Further, increased phenols⁄catechols, in vitiliginous skin areas, may serve as surrogate substrates of tyrosinase, converting into reactive quinones 16. Such reactive quinones, whose production is enhanced by increased H₂O₂ in the vitiligo lesions, can covalently bind to tyrosinase (haptenation). This could give rise to a neoantigen, carried by Langerhans cells to the regional lymph nodes and stimulate the proliferation of cytotoxic T cells 116. Moreover, Kroll et al. 117 showed that 4-tertiary butyl phenol (4-TBP) exposure sensitizes human melanocytes to dendritic cell (DC)-mediated killing through release of HSP70 and DC effector functions. Recently, Elassiuty et al. 118 have demonstrated that stress-induced (UV, 4-TBP) melanocyte cell death is protected by haem oxygenase-1 (HO-1) overexpression, thereby contributing to beneficial effects of UV treatment for patients with vitiligo.

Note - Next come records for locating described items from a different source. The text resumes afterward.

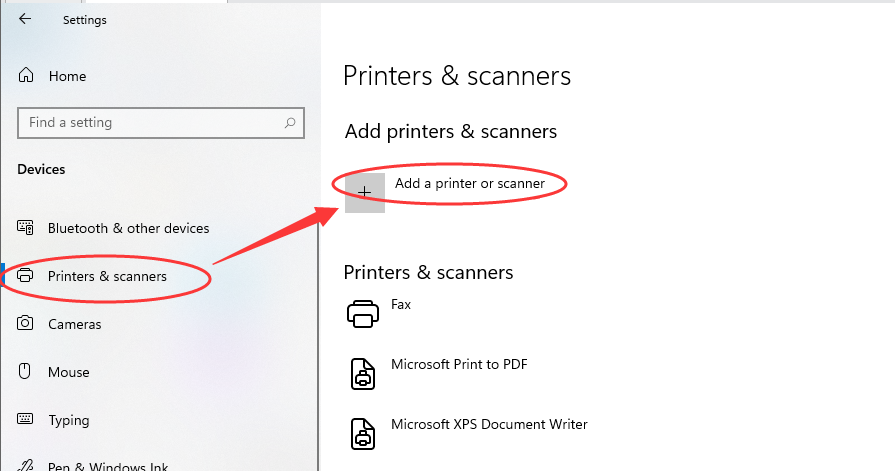Select Microsoft XPS Document Writer entry
This screenshot has width=895, height=471.
(489, 425)
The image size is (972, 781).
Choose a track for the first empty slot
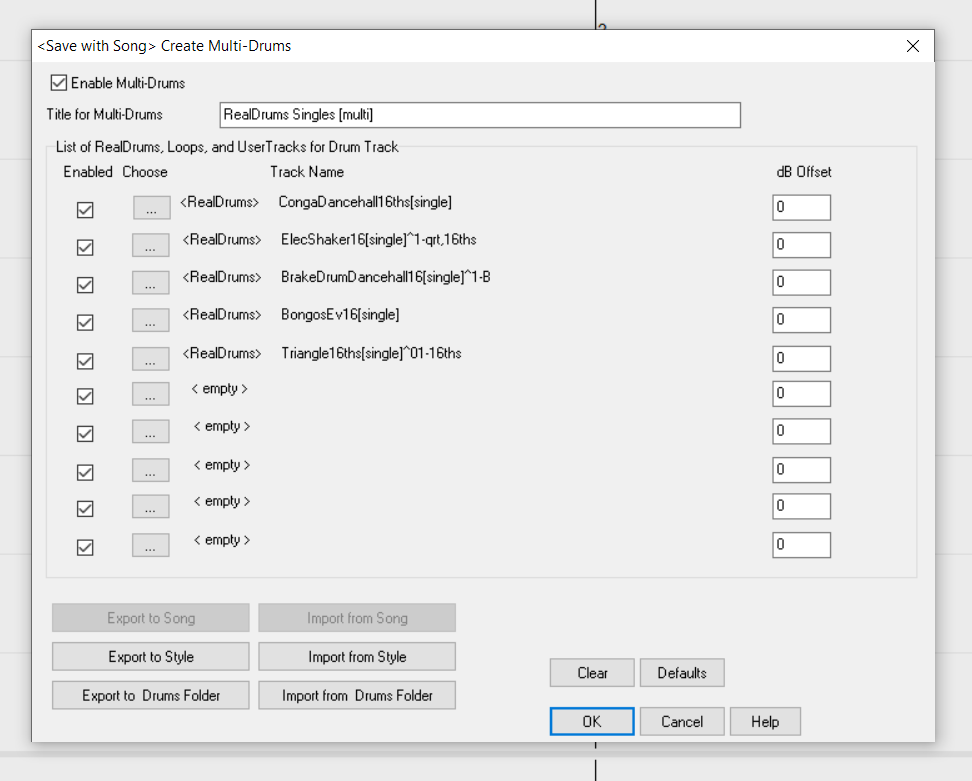pos(151,395)
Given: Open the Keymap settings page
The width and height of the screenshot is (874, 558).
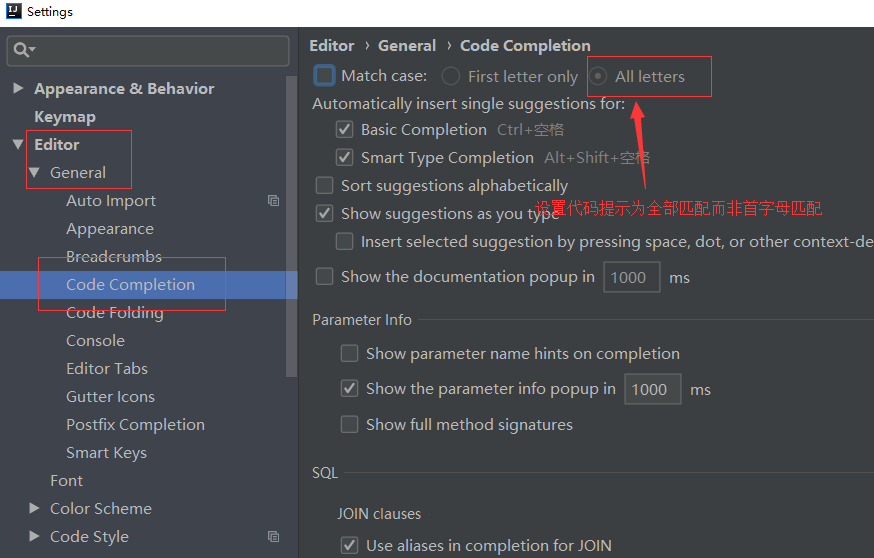Looking at the screenshot, I should [65, 116].
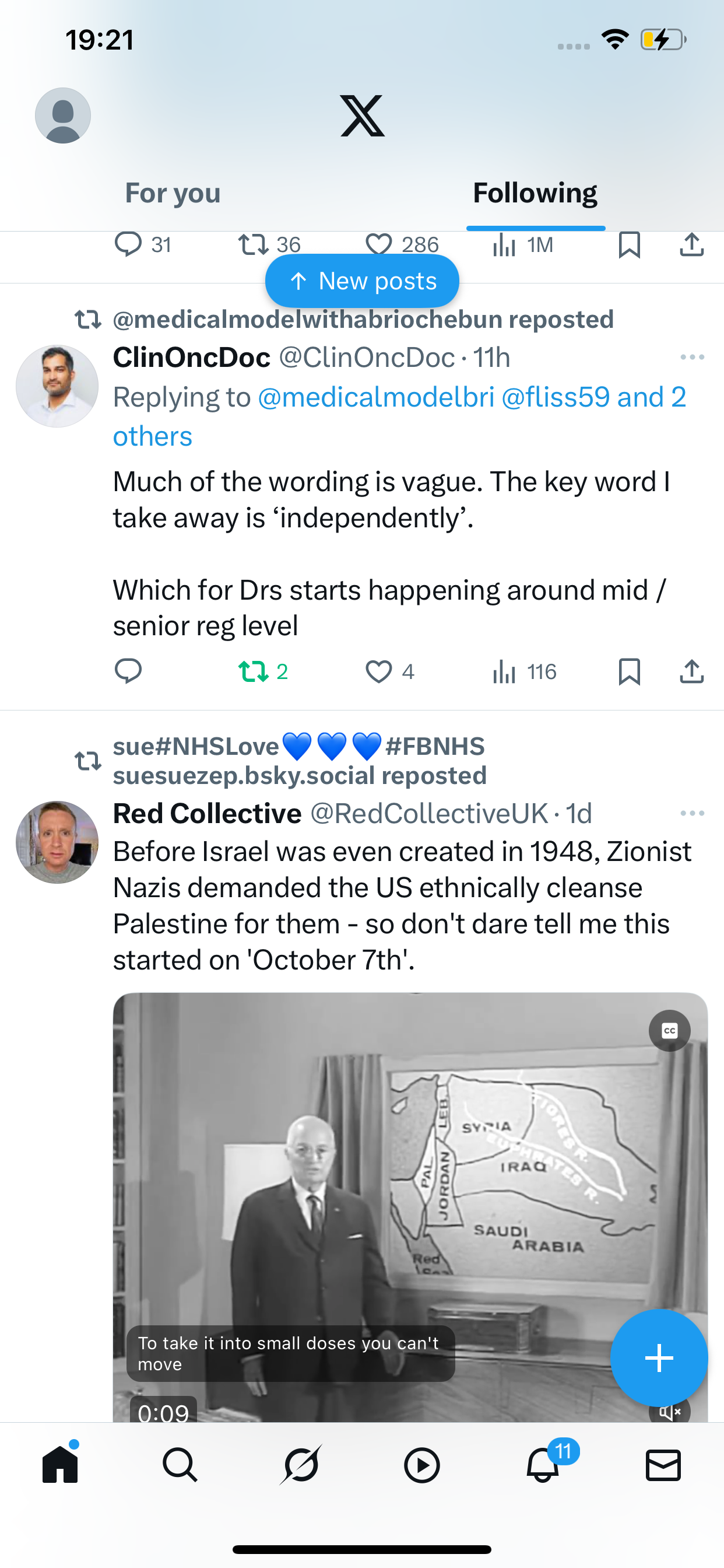Toggle closed captions on the video
This screenshot has width=724, height=1568.
click(669, 1031)
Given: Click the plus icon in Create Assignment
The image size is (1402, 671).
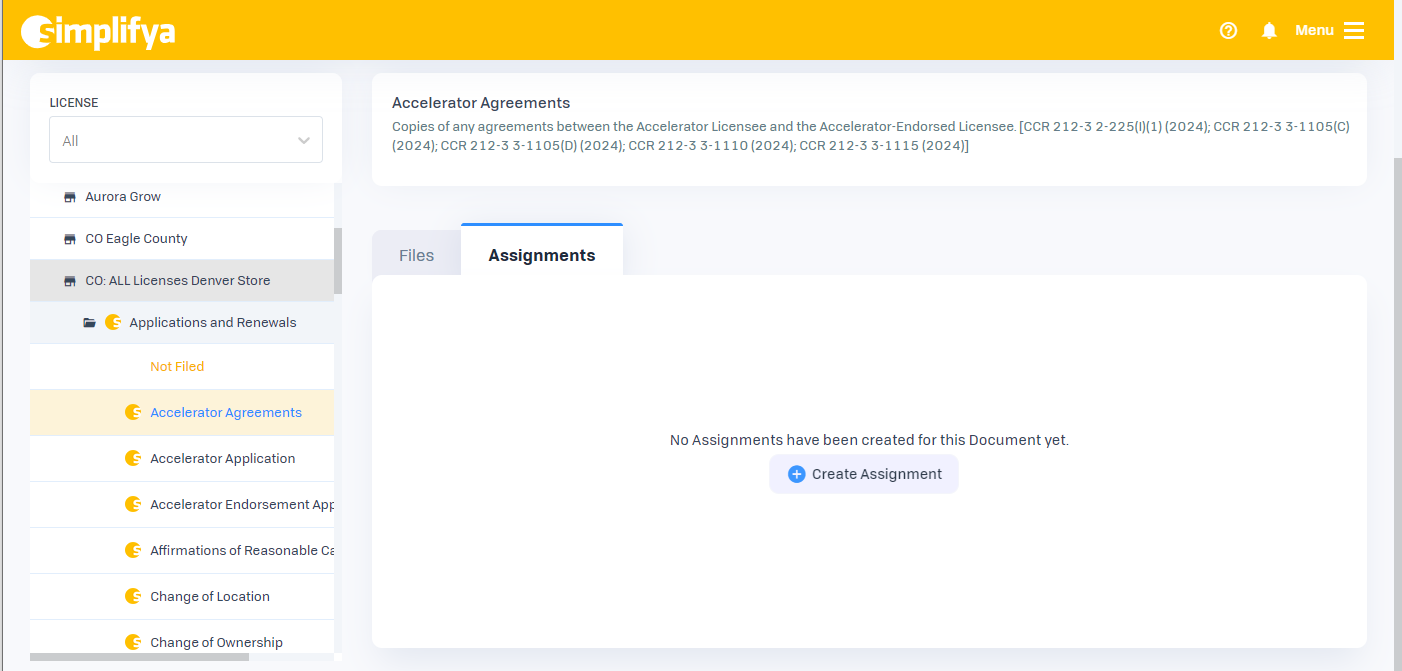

During chronic oxidative stress and other noxious processes, neoantigens potentially cause tissue damage and release a plethora of sequestered autoantigens. This process is referred to as the ‘bystander effect’. Such an outburst of autoantigens from the target tissue would potentially amplify the effect of the neoantigens, leading to the breakdown of self-tolerance 113. These reports have yielded some interesting clues linking oxidative stress and immune system and provide an insight into the generation of autoimmunity due to oxidative stress. However, the conjunction of oxidative stress and autoimmune hypotheses is unable to explain the potential triggering factors and different depigmentation patterns observed in different types of vitiligo.

Major open questions

Based on the available data, melanocyte loss in vitiligo is still an enigma and the triggering factors are still being debated. Also, the proposed hypotheses have not been tried on animal models to support their validity. Moreover, the bilateral symmetrical distribution of vitiligo patches on skin demands more scrutiny. Further, in generalized vitiligo, the involvement of autoimmunity should vanquish all melanocytes in the skin but it is not so, why? However, it has been suggested that many external triggering factors (such as mechanical traumas) could play a crucial role in the final clinical expression of vitiligo and it is well known that vitiligo lesions are predominantly located on skin areas chronically submitted to repeated frictions and continuous pressures 119, 120. Thus, the interconnections of the different hypotheses and their role in vitiligo pathogenesis are yet to be understood.

Conclusion

The pathogenesis of vitiligo, though, partially understood still remains complex and enigmatic to a greater extent. However, the presented scientific approaches in recent years have yielded some interesting clues giving credence to both oxidative stress and autoimmune hypotheses with potential clinical relevance. Although the condition may be precipitated by multiple aetiologies, the interaction of oxidative stress with immune system clearly appears to be the key convergent pathway that initiates and/or amplifies the enigmatic loss of melanocytes. Better understanding of triggering factors for generation of autoimmunity in patients with vitiligo could pave the way towards the development of preventive/ameliorative therapies. Dissecting out this mode of skin depigmentation in vitiligo animal model/in vitro reconstructed epidermis [as previously reported; 38] will be helpful in unravelling the vitiligo puzzle.